Вот так-то беседуем мы с ней, а она вдруг я спроси меня:
– У вас, кажется, есть коллекция открыток с картин Третьяковской галереи?
– Есть, – говорю. – Хорошая коллекция.
– Покажите. Только вы не тащите всего этого сюда, а я, – говорит, – лучше пойду в вашу каюту. Можно?
А у меня была отдельная каюта – капитан был приятелем, так дал.
Услышав предложение любимой девушки, я засиял, как бриллиант Кох-и-Нор, и, конечно, помчался вперед самым гостеприимным образом. Входим мы, и как остановилась она посреди каюты, красивая, будто наша Яблонька, сверкающая черными глазами, белыми перламутровыми зубками, освещенная ярким полуденным солнцем из открытого иллюминатора, как наклонилась она над альбомом жарко дышащей грудью – вспыхнул я, как солома на огне.
И уж буду с вами откровенен до конца – до того захотелось мне поцеловать эту прекрасную девушку, что чуть не до крику.
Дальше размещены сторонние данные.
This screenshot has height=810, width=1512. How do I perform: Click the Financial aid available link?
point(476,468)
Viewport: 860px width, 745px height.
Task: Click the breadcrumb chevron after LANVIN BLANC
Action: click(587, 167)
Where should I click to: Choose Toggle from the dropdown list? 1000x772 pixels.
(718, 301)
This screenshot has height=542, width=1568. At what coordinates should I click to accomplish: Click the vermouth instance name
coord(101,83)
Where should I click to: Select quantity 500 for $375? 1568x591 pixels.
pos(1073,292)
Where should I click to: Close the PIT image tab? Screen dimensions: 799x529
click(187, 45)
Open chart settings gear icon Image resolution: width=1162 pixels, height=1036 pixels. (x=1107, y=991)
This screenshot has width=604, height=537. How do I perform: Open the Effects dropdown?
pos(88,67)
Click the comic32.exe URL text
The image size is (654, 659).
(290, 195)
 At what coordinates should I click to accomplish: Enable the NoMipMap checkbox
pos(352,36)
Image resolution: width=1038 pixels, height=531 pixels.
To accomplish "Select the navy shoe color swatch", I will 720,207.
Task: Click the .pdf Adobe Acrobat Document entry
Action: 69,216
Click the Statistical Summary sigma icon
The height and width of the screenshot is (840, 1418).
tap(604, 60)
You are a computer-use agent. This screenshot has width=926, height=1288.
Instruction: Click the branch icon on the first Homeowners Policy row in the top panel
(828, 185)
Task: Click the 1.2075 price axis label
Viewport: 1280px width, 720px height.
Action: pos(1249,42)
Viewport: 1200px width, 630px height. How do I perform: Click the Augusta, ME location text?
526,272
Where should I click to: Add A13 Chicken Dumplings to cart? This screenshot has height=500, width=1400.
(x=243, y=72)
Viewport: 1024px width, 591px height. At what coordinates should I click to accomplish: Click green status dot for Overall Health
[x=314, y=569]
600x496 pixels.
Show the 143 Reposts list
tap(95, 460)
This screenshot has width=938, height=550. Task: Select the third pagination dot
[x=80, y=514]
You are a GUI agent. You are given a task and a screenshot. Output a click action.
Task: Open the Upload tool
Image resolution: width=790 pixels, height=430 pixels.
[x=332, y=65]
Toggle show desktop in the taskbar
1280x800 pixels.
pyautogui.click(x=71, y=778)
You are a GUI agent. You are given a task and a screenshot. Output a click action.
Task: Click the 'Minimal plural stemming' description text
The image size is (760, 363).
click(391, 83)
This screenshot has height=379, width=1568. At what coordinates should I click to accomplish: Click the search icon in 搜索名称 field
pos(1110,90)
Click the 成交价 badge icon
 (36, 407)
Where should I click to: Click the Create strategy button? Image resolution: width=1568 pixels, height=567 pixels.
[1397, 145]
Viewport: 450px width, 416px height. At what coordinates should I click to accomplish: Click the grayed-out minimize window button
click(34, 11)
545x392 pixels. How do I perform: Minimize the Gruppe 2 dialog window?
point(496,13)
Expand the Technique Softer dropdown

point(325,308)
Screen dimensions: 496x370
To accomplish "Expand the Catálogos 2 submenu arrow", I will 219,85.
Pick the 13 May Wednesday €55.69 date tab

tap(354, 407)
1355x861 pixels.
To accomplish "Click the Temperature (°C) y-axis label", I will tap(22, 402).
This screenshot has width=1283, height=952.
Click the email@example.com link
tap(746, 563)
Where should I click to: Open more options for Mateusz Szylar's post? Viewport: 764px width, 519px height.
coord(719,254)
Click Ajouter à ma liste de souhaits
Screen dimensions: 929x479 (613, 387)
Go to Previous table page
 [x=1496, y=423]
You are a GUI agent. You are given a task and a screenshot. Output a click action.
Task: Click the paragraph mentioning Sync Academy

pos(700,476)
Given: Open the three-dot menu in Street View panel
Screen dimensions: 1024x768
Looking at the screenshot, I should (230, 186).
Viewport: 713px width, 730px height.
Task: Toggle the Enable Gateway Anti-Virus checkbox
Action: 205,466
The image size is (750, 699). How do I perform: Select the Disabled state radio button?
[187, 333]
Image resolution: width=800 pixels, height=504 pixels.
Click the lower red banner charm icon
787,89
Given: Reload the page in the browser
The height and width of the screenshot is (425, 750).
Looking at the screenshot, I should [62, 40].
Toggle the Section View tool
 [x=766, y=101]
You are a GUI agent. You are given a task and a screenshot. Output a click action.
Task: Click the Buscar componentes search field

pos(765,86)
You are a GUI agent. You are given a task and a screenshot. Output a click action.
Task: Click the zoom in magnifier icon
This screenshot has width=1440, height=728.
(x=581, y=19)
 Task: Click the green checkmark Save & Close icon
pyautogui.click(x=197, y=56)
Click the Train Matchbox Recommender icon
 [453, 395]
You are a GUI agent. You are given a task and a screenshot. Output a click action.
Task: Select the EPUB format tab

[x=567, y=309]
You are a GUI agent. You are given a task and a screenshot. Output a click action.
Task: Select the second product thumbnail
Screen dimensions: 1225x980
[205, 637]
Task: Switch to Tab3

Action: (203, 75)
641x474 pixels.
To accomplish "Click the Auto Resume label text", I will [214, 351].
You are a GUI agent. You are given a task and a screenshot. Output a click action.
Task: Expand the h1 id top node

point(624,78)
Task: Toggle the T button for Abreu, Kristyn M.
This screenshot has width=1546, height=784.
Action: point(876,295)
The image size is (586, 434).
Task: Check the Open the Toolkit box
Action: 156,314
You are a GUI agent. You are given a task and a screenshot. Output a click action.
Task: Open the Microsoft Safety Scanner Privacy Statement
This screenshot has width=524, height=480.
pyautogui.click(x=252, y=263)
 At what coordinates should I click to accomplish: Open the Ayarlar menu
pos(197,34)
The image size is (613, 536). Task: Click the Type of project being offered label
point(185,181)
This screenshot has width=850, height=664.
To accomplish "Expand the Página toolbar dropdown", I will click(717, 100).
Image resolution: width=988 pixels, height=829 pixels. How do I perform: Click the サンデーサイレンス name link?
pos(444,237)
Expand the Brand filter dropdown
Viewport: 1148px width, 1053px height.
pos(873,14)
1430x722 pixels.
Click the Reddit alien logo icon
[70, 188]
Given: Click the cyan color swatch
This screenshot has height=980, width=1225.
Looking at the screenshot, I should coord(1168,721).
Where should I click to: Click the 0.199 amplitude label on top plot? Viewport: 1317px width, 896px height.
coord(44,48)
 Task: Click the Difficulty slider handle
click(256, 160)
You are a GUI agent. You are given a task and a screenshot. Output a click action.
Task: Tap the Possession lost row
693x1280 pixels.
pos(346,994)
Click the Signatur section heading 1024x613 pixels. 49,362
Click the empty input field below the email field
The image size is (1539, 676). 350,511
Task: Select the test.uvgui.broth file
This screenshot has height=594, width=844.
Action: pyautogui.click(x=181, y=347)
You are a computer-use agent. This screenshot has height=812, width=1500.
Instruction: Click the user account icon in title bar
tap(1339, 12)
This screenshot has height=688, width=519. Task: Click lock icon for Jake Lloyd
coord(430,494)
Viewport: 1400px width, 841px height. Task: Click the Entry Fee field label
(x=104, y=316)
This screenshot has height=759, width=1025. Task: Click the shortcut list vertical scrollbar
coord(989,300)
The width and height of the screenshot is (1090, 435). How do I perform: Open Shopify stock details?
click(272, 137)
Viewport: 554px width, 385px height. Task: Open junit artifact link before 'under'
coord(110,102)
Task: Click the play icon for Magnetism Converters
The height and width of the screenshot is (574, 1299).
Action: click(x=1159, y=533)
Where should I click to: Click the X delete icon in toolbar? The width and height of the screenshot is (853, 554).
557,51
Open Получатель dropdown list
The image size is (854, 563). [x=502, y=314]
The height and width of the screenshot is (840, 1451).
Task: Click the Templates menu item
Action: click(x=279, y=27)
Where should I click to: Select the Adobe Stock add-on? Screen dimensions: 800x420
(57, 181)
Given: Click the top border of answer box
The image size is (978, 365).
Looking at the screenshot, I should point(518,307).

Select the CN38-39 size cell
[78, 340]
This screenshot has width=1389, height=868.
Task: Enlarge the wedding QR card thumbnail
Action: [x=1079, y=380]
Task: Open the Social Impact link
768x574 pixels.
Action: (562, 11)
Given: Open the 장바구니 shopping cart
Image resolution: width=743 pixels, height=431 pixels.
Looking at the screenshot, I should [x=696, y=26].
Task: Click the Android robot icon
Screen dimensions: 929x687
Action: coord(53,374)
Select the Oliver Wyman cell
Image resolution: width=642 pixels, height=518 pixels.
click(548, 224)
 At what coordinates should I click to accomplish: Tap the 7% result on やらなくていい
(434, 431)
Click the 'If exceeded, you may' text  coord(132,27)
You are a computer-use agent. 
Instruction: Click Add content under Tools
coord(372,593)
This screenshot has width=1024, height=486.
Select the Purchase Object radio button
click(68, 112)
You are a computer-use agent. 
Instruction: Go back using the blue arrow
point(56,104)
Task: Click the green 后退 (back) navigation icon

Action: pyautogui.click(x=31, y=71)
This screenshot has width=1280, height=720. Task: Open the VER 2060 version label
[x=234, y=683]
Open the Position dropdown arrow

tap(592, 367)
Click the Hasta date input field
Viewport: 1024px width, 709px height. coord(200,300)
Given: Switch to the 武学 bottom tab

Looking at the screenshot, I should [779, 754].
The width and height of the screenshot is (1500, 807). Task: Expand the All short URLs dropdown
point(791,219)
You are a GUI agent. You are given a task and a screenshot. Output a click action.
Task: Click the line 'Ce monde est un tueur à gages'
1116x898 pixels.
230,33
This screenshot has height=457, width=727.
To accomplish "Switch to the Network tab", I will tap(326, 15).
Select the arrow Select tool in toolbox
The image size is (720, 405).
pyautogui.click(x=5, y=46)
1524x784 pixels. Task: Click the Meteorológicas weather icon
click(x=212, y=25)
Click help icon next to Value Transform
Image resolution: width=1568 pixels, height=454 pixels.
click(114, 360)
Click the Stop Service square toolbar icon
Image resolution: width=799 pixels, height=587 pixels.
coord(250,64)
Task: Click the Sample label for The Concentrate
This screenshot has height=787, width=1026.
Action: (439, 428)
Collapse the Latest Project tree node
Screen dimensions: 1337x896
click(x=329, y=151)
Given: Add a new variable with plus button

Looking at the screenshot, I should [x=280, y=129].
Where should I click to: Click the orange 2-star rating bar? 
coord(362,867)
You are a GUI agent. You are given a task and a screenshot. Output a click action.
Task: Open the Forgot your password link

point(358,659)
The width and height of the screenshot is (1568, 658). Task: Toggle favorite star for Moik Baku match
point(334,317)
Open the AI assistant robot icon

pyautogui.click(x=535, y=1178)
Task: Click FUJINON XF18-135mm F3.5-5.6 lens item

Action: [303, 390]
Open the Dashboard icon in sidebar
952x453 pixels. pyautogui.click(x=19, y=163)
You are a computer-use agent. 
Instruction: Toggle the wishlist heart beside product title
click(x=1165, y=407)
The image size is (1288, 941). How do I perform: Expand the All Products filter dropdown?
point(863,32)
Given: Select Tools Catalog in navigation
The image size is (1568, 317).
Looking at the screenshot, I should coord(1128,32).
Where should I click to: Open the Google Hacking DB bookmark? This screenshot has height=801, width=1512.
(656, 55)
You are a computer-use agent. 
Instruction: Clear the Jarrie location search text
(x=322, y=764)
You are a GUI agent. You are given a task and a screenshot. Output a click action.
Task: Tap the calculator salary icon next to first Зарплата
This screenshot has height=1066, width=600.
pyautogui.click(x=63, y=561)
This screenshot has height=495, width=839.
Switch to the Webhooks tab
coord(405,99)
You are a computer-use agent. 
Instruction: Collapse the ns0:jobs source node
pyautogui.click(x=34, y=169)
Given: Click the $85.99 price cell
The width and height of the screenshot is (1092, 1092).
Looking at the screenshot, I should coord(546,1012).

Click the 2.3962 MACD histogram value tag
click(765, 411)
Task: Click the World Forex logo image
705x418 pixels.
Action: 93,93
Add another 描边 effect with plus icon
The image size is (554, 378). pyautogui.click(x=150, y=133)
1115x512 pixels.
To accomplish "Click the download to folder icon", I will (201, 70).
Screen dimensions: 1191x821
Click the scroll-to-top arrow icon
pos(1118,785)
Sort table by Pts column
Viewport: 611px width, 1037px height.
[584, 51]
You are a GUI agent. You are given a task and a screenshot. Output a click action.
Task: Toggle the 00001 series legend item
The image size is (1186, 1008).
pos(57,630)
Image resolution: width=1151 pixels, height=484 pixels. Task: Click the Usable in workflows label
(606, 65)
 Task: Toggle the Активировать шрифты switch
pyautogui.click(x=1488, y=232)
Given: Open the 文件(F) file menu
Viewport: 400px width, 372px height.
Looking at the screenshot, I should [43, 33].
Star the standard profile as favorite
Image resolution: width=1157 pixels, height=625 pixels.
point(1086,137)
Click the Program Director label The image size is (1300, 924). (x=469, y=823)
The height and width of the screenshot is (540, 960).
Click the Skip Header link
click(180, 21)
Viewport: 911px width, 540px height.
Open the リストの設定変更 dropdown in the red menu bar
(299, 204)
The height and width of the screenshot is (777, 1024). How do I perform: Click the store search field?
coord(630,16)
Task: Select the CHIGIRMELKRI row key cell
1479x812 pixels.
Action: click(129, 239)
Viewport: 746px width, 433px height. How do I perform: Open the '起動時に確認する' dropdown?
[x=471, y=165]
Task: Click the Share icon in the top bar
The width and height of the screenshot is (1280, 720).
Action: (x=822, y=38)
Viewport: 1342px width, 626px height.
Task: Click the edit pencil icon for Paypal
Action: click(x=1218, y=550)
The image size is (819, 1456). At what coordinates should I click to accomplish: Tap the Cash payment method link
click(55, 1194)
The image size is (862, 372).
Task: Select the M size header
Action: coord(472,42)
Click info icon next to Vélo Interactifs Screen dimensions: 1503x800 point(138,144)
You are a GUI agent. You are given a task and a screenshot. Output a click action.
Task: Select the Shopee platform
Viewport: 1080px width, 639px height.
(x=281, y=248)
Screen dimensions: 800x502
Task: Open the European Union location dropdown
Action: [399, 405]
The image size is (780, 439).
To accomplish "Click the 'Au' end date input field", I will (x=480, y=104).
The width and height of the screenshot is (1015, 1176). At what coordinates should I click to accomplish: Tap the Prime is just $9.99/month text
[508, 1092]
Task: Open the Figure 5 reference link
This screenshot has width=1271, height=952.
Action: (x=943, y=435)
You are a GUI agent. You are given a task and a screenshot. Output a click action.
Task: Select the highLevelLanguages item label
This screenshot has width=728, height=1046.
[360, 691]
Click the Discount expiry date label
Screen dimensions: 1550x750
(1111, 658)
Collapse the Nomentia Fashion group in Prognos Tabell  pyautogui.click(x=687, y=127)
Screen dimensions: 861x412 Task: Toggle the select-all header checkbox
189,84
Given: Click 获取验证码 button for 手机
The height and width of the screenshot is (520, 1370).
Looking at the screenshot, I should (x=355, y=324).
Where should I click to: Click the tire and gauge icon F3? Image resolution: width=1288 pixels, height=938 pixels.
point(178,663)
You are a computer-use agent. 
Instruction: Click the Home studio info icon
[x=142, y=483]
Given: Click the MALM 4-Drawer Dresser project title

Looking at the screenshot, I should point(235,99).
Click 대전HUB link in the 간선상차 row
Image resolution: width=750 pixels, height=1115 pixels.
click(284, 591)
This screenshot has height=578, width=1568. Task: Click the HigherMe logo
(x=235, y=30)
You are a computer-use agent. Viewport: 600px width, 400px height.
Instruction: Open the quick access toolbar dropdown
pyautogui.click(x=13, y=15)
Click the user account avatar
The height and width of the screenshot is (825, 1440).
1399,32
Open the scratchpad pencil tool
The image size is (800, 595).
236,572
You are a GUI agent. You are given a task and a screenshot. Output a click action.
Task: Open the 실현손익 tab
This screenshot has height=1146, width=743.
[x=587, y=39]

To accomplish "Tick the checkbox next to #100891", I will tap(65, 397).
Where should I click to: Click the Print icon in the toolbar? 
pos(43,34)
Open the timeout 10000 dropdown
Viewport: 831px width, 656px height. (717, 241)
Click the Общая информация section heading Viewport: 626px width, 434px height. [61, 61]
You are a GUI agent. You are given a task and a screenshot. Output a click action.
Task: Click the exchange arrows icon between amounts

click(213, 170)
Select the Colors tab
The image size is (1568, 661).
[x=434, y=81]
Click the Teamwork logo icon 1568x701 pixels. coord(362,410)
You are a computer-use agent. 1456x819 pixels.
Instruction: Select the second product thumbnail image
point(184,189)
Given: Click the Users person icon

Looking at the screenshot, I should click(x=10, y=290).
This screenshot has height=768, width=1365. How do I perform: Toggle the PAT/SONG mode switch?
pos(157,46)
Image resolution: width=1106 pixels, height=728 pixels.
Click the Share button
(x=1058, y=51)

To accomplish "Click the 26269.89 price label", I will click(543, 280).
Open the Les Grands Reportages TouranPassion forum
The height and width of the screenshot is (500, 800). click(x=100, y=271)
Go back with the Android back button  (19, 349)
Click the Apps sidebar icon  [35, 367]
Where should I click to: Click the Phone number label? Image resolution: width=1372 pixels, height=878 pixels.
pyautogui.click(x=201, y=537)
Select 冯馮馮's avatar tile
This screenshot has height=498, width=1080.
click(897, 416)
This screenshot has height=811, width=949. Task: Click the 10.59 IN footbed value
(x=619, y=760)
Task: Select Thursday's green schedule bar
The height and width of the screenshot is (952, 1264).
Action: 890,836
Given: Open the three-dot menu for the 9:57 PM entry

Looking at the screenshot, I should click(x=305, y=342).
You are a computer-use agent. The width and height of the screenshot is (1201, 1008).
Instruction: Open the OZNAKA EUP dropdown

Собственно, другой на моем месте, может быть, и сделал бы это, потому что девушка относилась ко мне чрезвычайно ласково, но, как я вам говорил уже, характер у меня был дико застенчив. Как так? Среди бела дня вдруг ни с того ни с сего – чмок! Еще если была бы темная ночь – тогда не так стыдно… А то как назло: солнце нагло лезло всеми своими лучами, как осьминог лапами, прямо в открытый иллюминатор, так что я мог пересчитать все вьющиеся мягкие волосики на ее склоненном затылке…
И воззвал я ко Господу:
– Всемогущий! Если для тебя действительно нет ничего невозможного – пошли сейчас ночную тьму, чтобы я мог наглядно объяснить этому твоему прекрасному созданию волнующие меня чувства!